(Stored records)
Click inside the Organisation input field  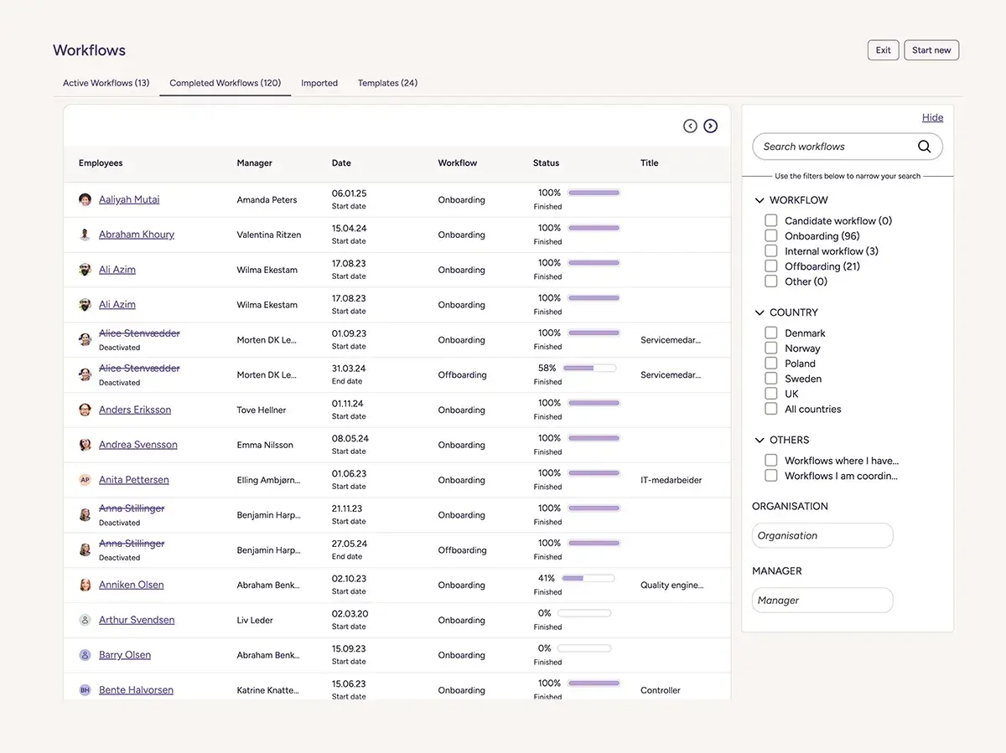coord(822,534)
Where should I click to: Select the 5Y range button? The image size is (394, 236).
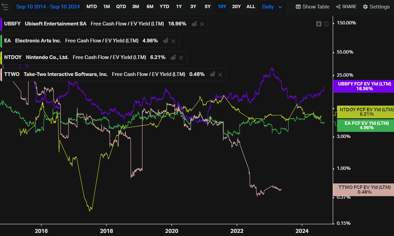[208, 6]
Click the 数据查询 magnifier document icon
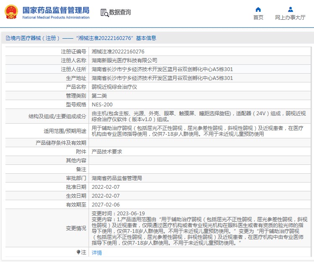Image resolution: width=314 pixels, height=262 pixels. 104,13
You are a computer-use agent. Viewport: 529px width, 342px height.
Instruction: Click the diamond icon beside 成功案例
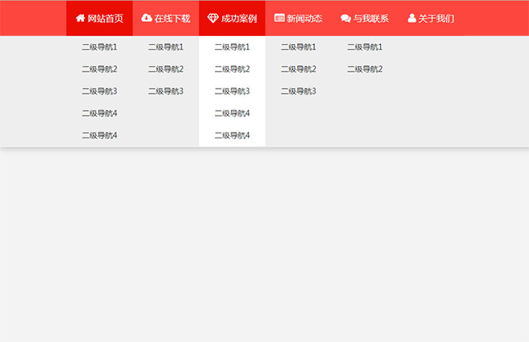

→ **TASK OBJECTIVE**: Print again, word for word, every line from the line with "Click the 数据查询 magnifier document icon" to the final line of the records, inclusive; skip the pictures.

→ **YOUR RESPONSE**:
Click the 数据查询 magnifier document icon
Image resolution: width=314 pixels, height=262 pixels. 104,13
You are a computer-use agent. Viewport: 529px width, 342px height.
Instruction: Click the diamond icon beside 成功案例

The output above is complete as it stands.